◆ THE TASK
Decide whether each statement agrees with the text about Mijke de Jong, answering yes or no and quoting the words of the text that settle it. 1. De Jong studied at the Netherlands Film Academy after moving to Amsterdam in 1978. 2. Bluebird was made for cinema release. 3. In Layla M., the main character eventually flees to Morocco.

◆ TEXT SECTION
....

Mijke de Jong (born 23 September 1959) is a Dutch film director, screenwriter and producer. She is known for creating films such as Bluebird (2004), Frailer (2014), Layla M. (2016) and God Only Knows (2019). Layla M. was selected as the 2018 Dutch entry for the Academy Award for Best International Feature Film.

== Early life ==
De Jong was born on 23 September 1959 in Rotterdam, the Netherlands. She moved in 1978 to Amsterdam, where she studied at the Netherlands Film Academy. During her time as a student at the Netherlands Film Academy she was part of the Dutch radical activist group “Onkruit”. The group aimed its actions against the army, nuclear weapons and the weapons industry in general; they fought for an open (military) policy. She had to quit participating in order to remain a student at the Film Academy.

== Career ==
The themes in the films that De Jong directs relate to everyday life in society. Her work centres on topics including bullying, family problems, feeling as though you do not belong, and death. She portrays emotions that accompany these struggles. Her filming techniques are seemingly similar to the filming of a documentary. She uses many close-ups of the actors.

Mijke de Jong joined a project funded by the Netherlands Film Fund (Nederlands Filmfonds). With this project, filmmakers try to tighten the bonds with other film countries. This policy plan is intended to fill the financial gaps that small film productions have to deal with, to promote the Dutch scene as a place for filming and to create more opportunities for national actors. In 2018, de Jong served on the jury for the Shooting Stars Award.

== Selected films ==
Layla M. (2016) is about a young Moroccan woman (played by Nora El Koussour) who was born and raised in Amsterdam, Netherlands. Against the wishes of her parents, she finds herself engaging more and more in radical Islamic activities and eventually flees to Jordan. The film was selected as the Dutch entry for the 2018 Academy Award for Best International Feature Film.

Stages (Dutch: Tussenstand) (2007) represents the story of Isaac (Stijn Koomen), a child of divorced parents (Elsie de Brauw and Marcel Musters). Isaac is a very reserved person who does not speak much. His parents are concerned about his behaviour and decide to have a talk about him over dinner. This however leads to heated discussions about personal issues, resulting in disagreeing about everything the other has to say.

Bluebird (2004) is a film made for television about bullying. Thirteen year old Merel (Elske Rotteveel) is a smart girl living in Rotterdam who is devoted to taking care of her disabled younger brother. This gives her classmates a reason to make fun of her.

Broos (1997) is about five sisters (played by Marnie Blok, Lieneke le Roux, Maartje Nevejan, Leonoor Pauw and Adelheid Roosen) who come together to think of a present for the anniversary of their parents. Before being turned into a movie, this story had already being released in theatre in 1995.

....

◆ INFORMATION SUPPLIED
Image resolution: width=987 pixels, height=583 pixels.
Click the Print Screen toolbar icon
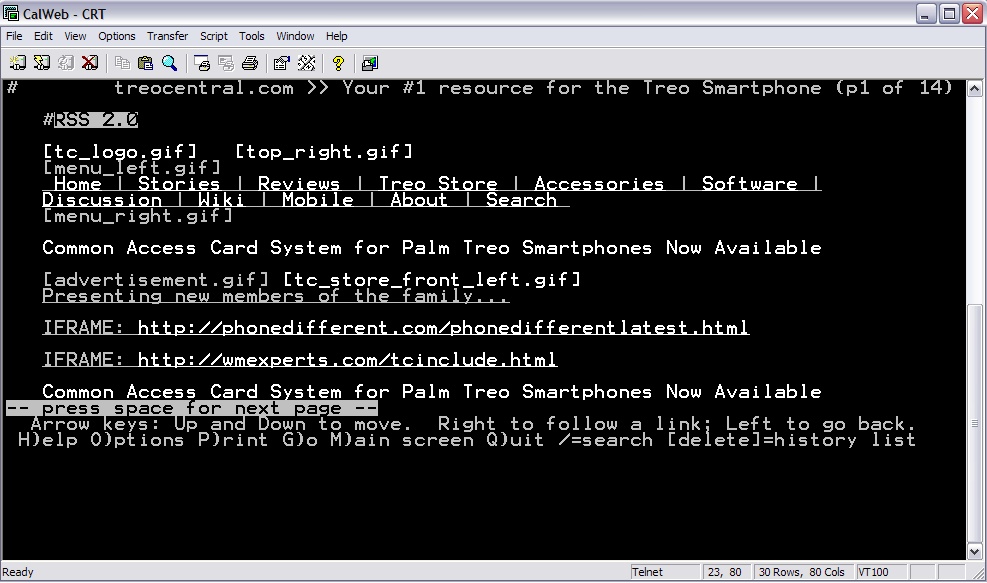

....

◆ TASK OUTPUT
1. Yes: "She moved in 1978 to Amsterdam, where she studied at the Netherlands Film Academy."
2. No: "Bluebird (2004) is a film made for television about bullying."
3. No: "she finds herself engaging more and more in radical Islamic activities and eventually flees to Jordan."